The Effects of Medicare on Health Care Utilization and Outcomes
Medicare, which provides health insurance to Americans over the age of 65 and to Americans living with disabilities, is one of the government's largest social programs. It accounts for 12 percent of federal on- and off-budget outlays, and in fiscal year 1999, $212 billion in Medicare benefits were paid. The largest shares of spending are for inpatient hospital services (48 percent) and physician services (27 percent). In thirty years, the number of Americans covered by Medicare will nearly double to 77 million, or 22 percent of the US population.
Perhaps the most important question we can ask about the Medicare program is, What impact does it have on the health of the US population? One feature of the Medicare program can be exploited to shed light on its impacts: its age specificity. Most people become eligible for Medicare suddenly, the day they turn 65. Consequently, the age profiles of health services utilization and health outcomes (morbidity and mortality) can provide revealing evidence about Medicare's impacts.

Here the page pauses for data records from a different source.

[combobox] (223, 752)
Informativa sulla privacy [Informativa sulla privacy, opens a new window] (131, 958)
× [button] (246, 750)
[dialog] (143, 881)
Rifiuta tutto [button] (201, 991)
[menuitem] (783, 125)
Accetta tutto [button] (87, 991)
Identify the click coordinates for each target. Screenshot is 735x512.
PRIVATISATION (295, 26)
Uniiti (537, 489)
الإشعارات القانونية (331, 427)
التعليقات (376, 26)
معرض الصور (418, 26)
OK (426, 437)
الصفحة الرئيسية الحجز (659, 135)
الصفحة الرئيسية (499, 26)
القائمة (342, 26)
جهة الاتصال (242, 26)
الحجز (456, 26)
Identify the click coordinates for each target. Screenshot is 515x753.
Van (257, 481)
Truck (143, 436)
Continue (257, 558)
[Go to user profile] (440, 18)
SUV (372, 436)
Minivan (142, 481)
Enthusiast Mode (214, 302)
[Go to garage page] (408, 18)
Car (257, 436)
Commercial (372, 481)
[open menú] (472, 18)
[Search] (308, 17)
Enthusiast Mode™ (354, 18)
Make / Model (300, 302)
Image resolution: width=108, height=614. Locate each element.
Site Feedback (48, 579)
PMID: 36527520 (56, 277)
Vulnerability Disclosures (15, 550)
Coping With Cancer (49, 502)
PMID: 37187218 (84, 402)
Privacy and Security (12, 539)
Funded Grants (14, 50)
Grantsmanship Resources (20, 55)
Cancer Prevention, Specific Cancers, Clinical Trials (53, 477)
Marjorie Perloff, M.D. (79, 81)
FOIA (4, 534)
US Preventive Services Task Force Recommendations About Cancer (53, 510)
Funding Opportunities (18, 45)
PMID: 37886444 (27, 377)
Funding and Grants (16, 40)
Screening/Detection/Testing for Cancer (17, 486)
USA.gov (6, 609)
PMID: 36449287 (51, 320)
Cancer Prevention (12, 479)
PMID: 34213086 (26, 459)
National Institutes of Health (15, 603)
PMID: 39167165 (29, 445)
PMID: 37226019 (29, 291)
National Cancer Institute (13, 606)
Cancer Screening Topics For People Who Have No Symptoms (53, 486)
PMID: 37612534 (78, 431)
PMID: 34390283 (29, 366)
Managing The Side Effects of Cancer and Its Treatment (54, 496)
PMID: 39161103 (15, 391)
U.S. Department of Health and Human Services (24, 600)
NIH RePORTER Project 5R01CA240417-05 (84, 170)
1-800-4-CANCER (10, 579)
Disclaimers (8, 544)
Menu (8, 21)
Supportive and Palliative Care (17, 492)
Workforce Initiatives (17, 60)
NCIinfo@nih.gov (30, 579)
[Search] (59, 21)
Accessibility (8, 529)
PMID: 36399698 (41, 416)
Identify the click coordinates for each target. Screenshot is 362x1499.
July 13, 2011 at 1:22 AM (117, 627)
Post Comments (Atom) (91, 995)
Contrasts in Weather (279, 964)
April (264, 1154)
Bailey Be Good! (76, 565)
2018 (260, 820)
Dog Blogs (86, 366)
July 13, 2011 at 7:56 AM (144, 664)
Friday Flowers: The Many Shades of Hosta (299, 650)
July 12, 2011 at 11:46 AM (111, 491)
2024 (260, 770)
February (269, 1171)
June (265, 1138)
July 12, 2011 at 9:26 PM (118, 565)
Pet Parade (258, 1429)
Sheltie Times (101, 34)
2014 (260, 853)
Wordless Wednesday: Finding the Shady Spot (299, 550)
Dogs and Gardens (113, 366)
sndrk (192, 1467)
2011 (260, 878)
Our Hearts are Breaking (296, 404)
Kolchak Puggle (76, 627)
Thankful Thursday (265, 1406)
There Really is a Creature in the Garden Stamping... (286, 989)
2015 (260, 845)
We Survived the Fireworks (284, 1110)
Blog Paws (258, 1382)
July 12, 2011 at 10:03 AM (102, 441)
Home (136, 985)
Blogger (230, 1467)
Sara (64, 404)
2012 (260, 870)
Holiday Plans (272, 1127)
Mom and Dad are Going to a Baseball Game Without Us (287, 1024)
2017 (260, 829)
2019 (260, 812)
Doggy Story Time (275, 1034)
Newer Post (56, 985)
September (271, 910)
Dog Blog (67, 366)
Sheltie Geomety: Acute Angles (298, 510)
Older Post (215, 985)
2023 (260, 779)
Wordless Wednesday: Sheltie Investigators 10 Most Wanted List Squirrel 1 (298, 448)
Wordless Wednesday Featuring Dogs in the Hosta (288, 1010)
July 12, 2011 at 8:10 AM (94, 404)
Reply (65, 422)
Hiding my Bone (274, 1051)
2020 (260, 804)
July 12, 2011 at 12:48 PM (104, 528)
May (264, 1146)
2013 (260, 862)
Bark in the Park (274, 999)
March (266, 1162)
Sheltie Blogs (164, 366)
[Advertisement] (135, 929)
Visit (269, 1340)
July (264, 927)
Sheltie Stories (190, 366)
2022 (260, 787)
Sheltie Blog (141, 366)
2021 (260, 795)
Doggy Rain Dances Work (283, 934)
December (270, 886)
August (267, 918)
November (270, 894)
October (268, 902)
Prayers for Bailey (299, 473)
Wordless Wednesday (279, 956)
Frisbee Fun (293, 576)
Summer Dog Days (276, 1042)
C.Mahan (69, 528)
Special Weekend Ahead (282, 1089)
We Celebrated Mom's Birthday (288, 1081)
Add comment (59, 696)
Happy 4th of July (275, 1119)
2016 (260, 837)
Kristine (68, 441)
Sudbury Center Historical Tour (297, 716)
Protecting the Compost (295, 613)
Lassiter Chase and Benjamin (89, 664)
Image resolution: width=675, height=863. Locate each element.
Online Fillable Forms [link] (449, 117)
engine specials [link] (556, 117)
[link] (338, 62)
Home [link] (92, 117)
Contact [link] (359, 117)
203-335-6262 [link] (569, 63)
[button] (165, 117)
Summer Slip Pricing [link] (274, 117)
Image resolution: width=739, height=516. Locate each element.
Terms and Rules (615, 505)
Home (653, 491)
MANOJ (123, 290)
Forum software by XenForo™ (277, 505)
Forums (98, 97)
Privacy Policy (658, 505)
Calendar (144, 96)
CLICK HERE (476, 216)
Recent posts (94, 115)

My objective is to obtain precise estimates of medical utilization and outcomes, by single year of age, for ages close to age 65. The most precise estimates can be obtained by using information obtained from medical providers (hospitals and doctors) pooled over several years.
Utilization of ambulatory care and, to a much smaller extent, inpatient care increases suddenly and significantly at age 65, presumably due to Medicare eligibility. The evidence points to a structural change in the frequency of physician visits precisely at age 65. Attainment of age 65 marks not only an upward shift but also the beginning of a rapid upward trend (up until age 75) of about 2.8 percent per year in annual visits per capita. The number of physician visits in which at least one drug is prescribed also jumps up at age 65. Reaching age 65 has a strong positive impact on the consumption of hospital services, but most of this impact appears to be the result of postponement of hospitalization in the prior two years.
We also examine whether this increase in utilization leads to an improvement in outcomes—a reduction in morbidity and mortality—relative to what one would expect given the trends in outcomes prior to age 65. The estimates are consistent with the hypothesis that the Medicare-induced increase in health care utilization leads to a reduction in days spent in bed of about 13 percent and to slower growth in the probability of death after age 65. Physician visits are estimated to have a negative effect on the male death rate, conditional on age and the death rate in the previous year. The short-run elasticity of the death rate with respect to the number of physician visits is –.095, and the long-run elasticity is –.497: a permanent or sustained 10 percent increase in the number of visits ultimately leads to a 5 percent reduction in the death rate.
Data on age-specific death probabilities every 10 years since 1900, i.e., before as well as after Medicare was enacted, provide an alternative way to test for the effect of Medicare on longevity. They also provide strong support for the hypothesis that Medicare increased the survival rate of the elderly by about 13 percent.